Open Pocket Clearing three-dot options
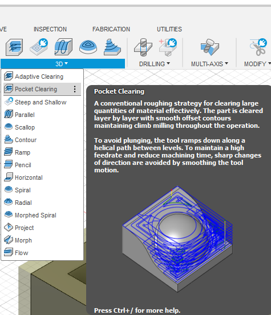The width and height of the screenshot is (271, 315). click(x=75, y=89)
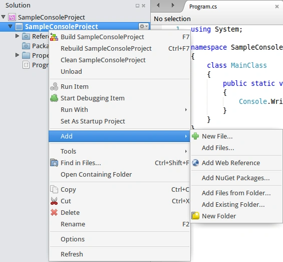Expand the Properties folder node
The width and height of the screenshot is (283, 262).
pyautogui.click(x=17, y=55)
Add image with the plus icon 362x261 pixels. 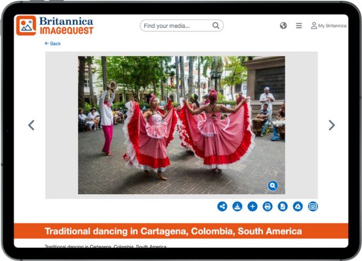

==

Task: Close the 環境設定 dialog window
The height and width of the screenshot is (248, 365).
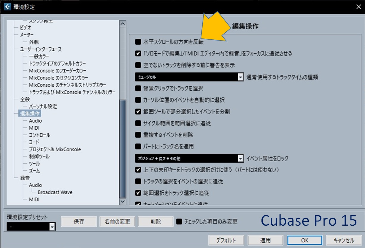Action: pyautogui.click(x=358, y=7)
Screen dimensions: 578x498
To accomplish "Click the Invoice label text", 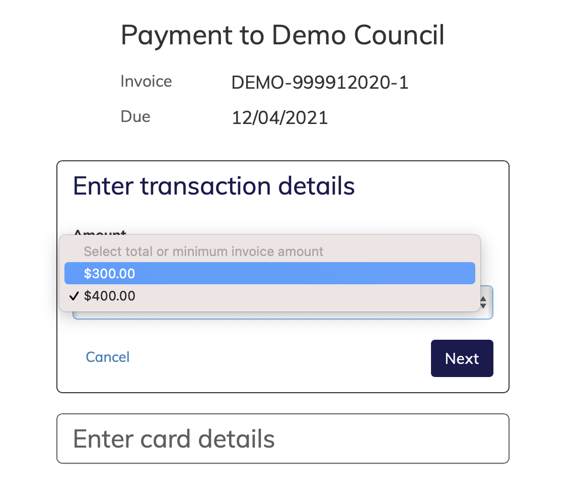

Your instructions: Repeat exactly the stretch of the listing above that starts with the line holding "Screen dimensions: 578x498" and finishes with the line holding "the Invoice label", both included. Skip every picture.

Answer space:
Screen dimensions: 578x498
To accomplish "Click the Invoice label text", 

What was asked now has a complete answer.